The genie, as they say, is out of the bottle. This is the genie known as telehealth, telemedicine or even tele-optometry. Whatever one calls it, there certainly has been a rush of activity in which individual doctors provide remote diagnosis and treatment services to an individual patient.

Across general health care, telemedicine seems quite practical for routine care, especially in behavioral health. But as we’ve seen during the recent coronavirus pandemic, many other areas of health care are quickly adopting and adapting telemedicine to their practices.

As noted in this month’s cover feature (see Page 14) major health systems across the nation reported unprecedented growth in telehealth encounters in the March-April-May period. While telehealth in optometry is not without its challenges—and there were many skeptics prior to COVID-19—the breadth of new technology and an emphasis on safety and “social distancing” is making remote delivery of care more common in eyecare.

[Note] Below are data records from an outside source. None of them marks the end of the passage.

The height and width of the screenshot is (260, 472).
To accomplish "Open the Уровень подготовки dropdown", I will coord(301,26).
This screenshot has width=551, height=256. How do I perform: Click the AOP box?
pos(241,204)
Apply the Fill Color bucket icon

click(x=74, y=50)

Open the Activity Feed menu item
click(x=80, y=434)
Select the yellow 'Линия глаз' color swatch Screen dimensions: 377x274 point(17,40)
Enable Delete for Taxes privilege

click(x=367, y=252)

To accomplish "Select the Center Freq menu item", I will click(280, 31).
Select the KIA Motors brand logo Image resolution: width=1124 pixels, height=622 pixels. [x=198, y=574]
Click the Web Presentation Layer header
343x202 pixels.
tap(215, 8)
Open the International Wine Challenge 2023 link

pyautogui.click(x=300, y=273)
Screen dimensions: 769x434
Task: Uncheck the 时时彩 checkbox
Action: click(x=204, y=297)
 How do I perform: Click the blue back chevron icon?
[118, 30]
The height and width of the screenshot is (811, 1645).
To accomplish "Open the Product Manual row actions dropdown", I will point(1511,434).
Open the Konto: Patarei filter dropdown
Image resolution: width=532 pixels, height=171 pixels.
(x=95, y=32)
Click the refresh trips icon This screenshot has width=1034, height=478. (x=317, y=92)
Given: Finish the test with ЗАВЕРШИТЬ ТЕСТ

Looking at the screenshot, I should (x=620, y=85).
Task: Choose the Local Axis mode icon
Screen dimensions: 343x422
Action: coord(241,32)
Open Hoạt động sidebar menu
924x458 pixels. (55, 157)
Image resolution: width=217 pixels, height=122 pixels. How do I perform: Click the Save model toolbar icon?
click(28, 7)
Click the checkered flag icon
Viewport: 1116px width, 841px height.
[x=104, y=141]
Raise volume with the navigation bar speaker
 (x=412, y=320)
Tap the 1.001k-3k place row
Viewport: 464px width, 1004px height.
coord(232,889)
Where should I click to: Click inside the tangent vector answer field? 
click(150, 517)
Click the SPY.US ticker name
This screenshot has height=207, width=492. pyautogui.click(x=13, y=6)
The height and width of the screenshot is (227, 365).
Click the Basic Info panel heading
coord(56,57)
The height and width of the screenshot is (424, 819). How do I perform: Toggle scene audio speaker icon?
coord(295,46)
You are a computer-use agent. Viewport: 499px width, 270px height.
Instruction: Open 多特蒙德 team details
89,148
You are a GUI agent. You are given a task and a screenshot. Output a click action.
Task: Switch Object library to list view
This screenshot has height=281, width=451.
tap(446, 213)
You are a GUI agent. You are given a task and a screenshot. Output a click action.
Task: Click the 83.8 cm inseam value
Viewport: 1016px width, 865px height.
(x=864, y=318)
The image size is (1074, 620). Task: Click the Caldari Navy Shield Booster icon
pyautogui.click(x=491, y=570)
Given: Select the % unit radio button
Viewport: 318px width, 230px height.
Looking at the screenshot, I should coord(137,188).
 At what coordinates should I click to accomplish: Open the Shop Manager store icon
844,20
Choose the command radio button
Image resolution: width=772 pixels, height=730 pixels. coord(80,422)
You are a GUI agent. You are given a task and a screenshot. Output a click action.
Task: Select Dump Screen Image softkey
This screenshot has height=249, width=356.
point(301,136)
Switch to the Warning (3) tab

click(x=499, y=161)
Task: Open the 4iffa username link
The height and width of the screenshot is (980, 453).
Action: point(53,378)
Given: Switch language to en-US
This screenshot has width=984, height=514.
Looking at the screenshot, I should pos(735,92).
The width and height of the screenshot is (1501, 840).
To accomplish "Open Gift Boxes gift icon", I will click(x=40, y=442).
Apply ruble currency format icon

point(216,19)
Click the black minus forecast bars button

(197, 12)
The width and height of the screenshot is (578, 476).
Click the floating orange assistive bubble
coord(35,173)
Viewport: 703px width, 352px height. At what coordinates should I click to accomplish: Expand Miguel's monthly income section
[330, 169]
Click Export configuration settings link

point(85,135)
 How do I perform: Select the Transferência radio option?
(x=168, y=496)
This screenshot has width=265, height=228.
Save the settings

“I think the challenge may be to make sure that we keep pace with what is clinically effective and what works best for the continuum of the provider, the patient and the managed vision plans,” said John Ryan, UnitedHealthcare Vision general manager.

Ryan noted that he would “like to see things move further and faster in the telehealth space around diabetic retina exams” where someone with a clinically effective camera records images of a patient’s eye and then these images are reviewed by an OD in another place. This would be a boon for delivery of care to under-served populations.

All of this technology exists, and managed vision care is beginning to partner and pilot into it, Ryan noted. “We need to be aligned with the industry, and especially the providers, in making sure there are protocols, and in making sure that we agree on what those protocols are. But this is also what patients are going to expect.”

And, if the time was ever right for all of these things to align, it is now.